Adopt a gender-sensitive, humanitarian and victim-centered approach in the prevention of human trafficking and the protection of its victims, including migrants and vulnerable groups of women and girls, by 2022.
Consider optimizing the impact of and/or increasing available funds for development cooperation programs addressing all forms of violence against women and girls, including harmful practices and human trafficking by 2022, and strengthening our efforts to implement UN Resolution 1325.
Consider reviewing, introducing, and/or strengthening legislation and its implementation to help ensure the effective prosecution of perpetrators of violence against women and take into consideration the possibility to carry out rehabilitation/treatment programs for such perpetrators by 2022.
Promote and facilitate cooperation to help ensure the effective and timely prosecution of those engaged – at any level – in human trafficking and exploitation, both domestically and internationally, including cooperation among countries of origin, transit and destination and their respective law enforcement agencies.

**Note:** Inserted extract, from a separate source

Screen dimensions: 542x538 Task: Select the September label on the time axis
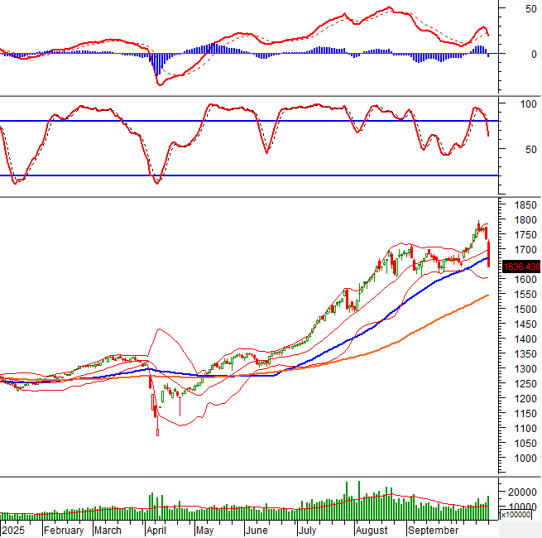[434, 531]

Carry out financial investigations, where appropriate, including the analysis of financial flows associated with trafficking in persons, especially women and girls, with a view to identifying and reporting suspicious financial activities to assist human trafficking related investigations and preventing the phenomenon in the countries of origin.
Monitoring and accountability
The G7 Working Group on Gender Equality and Women’s Empowerment will be responsible for monitoring progress vis-à-vis the commitments included in this G7 Roadmap for a Gender-Responsive Economic Environment.